LeetCode刷题实战378:有序矩阵中第 K 小的元素
Given an n x n matrix where each of the rows and columns are sorted in ascending order, return the kth smallest element in the matrix.
Note that it is the kth smallest element in the sorted order, not the kth distinct element.
示例
示例 1:
输入:matrix = [[1,5,9],[10,11,13],[12,13,15]], k = 8
输出:13
解释:矩阵中的元素为 [1,5,9,10,11,12,13,13,15],第 8 小元素是 13
示例 2:
输入:matrix = [[-5]], k = 1
输出:-5
解题
class Solution {
public:
int kthSmallest(vector<vector<int>>& matrix, int k) {
priority_queue<int> pq;
for(int i=0;i<matrix.size();i++){
for(int j=0;j<matrix[0].size();j++){
pq.emplace(matrix[i][j]);
if(pq.size()>k) pq.pop();
}
}
return pq.top();
}
};
class Solution {
public:
int kthSmallest(vector<vector<int>>& matrix, int k) {
int left=matrix[0][0],right=matrix.back().back();
while(left<right){
int mid=left+(right-left)/2,cnt=0;
for(int i=0;i<matrix.size();i++){
cnt+=upper_bound(matrix[i].begin(),matrix[i].end(),mid)-matrix[i].begin();
}
if(cnt<k) left=mid+1;
else right=mid;
}
return left;
}
};
§
任务要求:
a – 请将该页面中从“LeetCode刷题实战378:有序矩阵中第 K 小的元素”到“in the matrix.”的部分原样抄录。
b – 请判断下列三项陈述是否与该页面相符，逐项以“是”或“否”作答，并逐字引用页面中起决定作用的文字。(i) 所求为排序后第 k 小的元素，而非第 k 个不同的元素。(ii) 示例 1 中 k 为 8，输出为 15。(iii) 第二段代码中，当 cnt 小于 k 时，right 被设为 mid。
下列材料与上文页面内容并无关联。
§
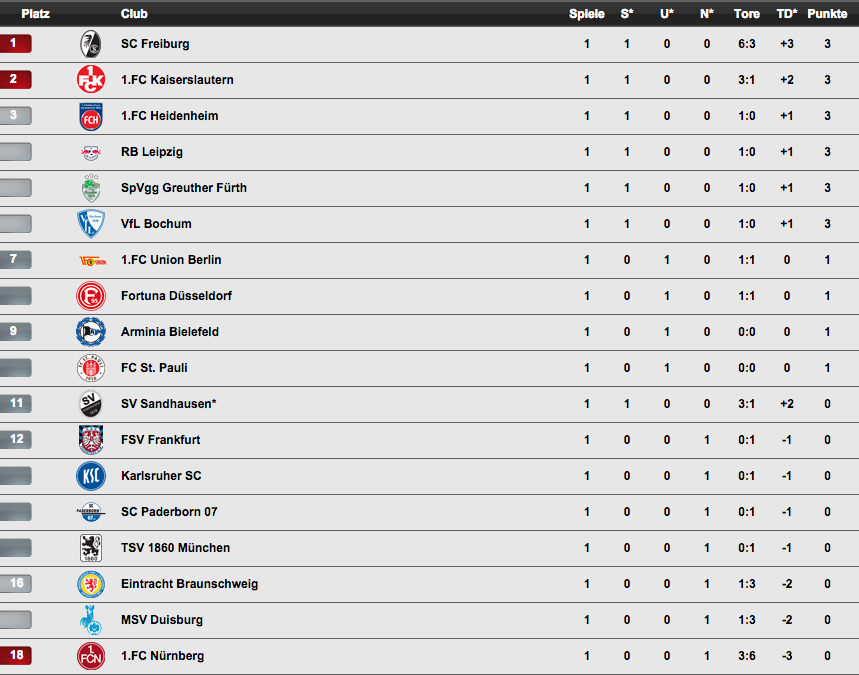This screenshot has width=859, height=675.
Task: Select the FC St. Pauli team name
Action: (154, 368)
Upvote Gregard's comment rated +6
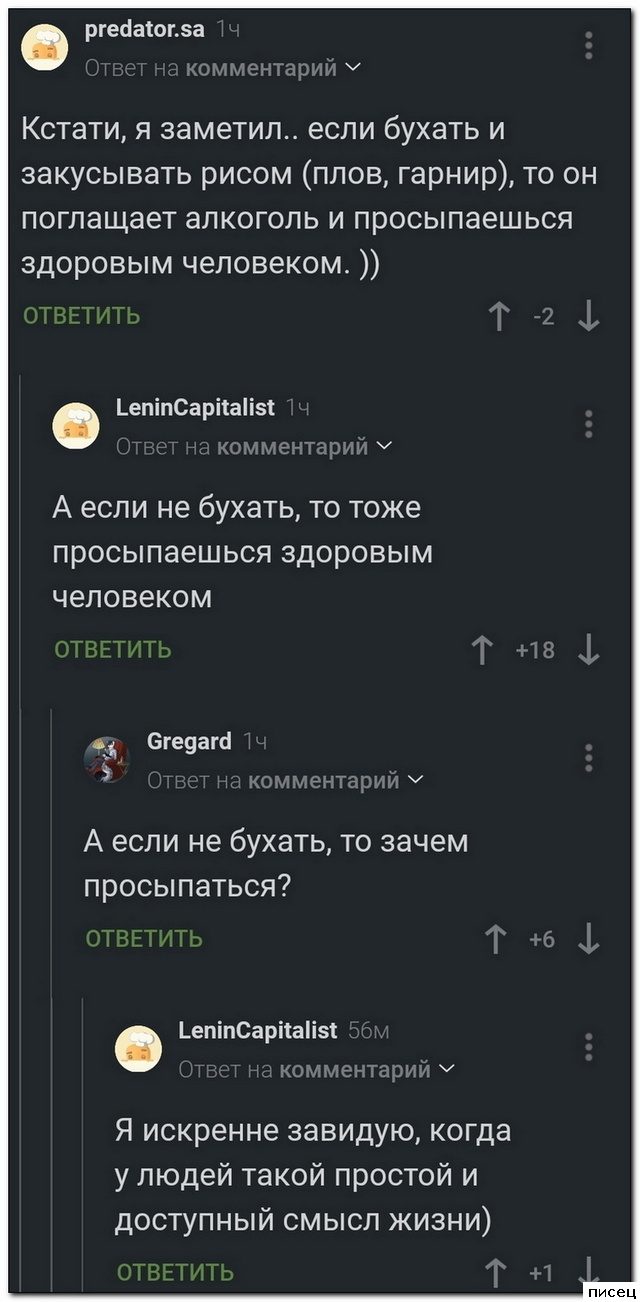The image size is (640, 1302). [497, 939]
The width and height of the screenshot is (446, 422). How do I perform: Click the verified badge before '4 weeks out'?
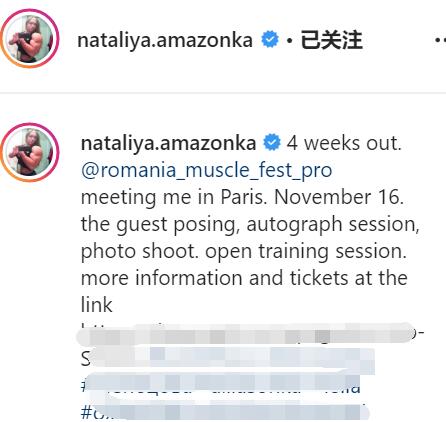(x=272, y=143)
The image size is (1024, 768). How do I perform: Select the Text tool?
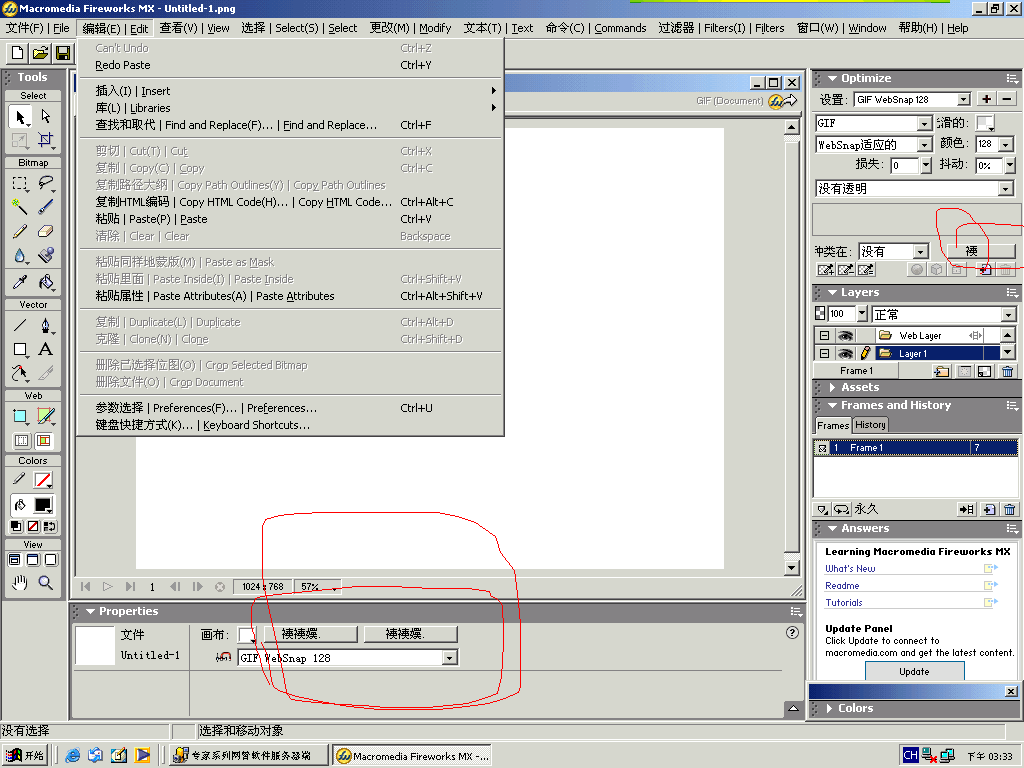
§
任务答案:
a –
LeetCode刷题实战378:有序矩阵中第 K 小的元素
Given an n x n matrix where each of the rows and columns are sorted in ascending order, return the kth smallest element in the matrix.

b –
(i) 是。“Note that it is the kth smallest element in the sorted order, not the kth distinct element.”
(ii) 否。“输出:13”
(iii) 否。“if(cnt<k) left=mid+1;”